PROBLEM TO SOLVE –
The lines from the start of the data through the line with "Meille töihin (873, 1214)" are to be returned verbatim; all later lines are to be omitted.

DATA EXTRACT –
↓↓↓

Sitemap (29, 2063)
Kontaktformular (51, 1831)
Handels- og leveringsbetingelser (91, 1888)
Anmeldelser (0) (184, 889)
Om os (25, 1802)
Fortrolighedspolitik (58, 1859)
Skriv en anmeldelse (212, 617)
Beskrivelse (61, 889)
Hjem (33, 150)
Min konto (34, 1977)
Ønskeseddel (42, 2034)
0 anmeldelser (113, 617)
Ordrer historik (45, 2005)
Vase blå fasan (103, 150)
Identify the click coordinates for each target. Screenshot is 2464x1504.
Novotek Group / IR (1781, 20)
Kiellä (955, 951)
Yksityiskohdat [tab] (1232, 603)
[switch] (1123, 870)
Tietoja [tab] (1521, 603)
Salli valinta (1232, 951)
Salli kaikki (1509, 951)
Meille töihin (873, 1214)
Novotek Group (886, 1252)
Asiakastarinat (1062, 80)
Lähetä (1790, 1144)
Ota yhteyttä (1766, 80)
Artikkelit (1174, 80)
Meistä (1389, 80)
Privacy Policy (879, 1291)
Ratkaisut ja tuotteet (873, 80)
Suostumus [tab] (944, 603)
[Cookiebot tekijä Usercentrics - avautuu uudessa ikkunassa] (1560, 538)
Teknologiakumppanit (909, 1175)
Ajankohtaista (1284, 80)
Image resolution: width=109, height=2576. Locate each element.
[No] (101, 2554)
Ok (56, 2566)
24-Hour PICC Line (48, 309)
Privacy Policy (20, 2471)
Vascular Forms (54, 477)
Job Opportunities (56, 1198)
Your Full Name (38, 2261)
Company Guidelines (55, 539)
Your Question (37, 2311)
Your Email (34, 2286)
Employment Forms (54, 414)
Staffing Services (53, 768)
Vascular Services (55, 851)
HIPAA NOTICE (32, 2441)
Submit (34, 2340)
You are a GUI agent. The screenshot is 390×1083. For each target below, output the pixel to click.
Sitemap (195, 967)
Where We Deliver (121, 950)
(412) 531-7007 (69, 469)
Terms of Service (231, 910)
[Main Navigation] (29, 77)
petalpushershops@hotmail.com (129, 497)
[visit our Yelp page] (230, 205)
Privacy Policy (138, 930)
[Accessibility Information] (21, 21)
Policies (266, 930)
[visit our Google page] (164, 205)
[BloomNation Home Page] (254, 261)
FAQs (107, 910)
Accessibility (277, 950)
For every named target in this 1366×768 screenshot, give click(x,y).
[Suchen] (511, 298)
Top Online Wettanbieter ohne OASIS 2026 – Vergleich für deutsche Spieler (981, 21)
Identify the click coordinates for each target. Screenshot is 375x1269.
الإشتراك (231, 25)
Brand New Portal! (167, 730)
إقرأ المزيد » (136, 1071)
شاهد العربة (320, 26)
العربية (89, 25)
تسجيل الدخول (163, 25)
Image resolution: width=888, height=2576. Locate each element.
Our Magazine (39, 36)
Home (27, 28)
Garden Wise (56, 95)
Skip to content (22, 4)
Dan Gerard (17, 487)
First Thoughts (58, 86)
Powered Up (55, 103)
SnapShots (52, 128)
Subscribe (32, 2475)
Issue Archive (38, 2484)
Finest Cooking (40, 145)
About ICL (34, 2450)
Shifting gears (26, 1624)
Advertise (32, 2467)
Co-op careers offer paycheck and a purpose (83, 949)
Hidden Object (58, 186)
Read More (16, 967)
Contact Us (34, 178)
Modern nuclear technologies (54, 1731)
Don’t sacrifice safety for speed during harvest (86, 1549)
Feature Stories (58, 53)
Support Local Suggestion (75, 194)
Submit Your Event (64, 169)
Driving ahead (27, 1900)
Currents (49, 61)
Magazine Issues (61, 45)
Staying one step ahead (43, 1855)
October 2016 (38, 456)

↑↑↑

TASK RESULT –
Sitemap (29, 2063)
Kontaktformular (51, 1831)
Handels- og leveringsbetingelser (91, 1888)
Anmeldelser (0) (184, 889)
Om os (25, 1802)
Fortrolighedspolitik (58, 1859)
Skriv en anmeldelse (212, 617)
Beskrivelse (61, 889)
Hjem (33, 150)
Min konto (34, 1977)
Ønskeseddel (42, 2034)
0 anmeldelser (113, 617)
Ordrer historik (45, 2005)
Vase blå fasan (103, 150)
Identify the click coordinates for each target. Screenshot is 2464x1504.
Novotek Group / IR (1781, 20)
Kiellä (955, 951)
Yksityiskohdat [tab] (1232, 603)
[switch] (1123, 870)
Tietoja [tab] (1521, 603)
Salli valinta (1232, 951)
Salli kaikki (1509, 951)
Meille töihin (873, 1214)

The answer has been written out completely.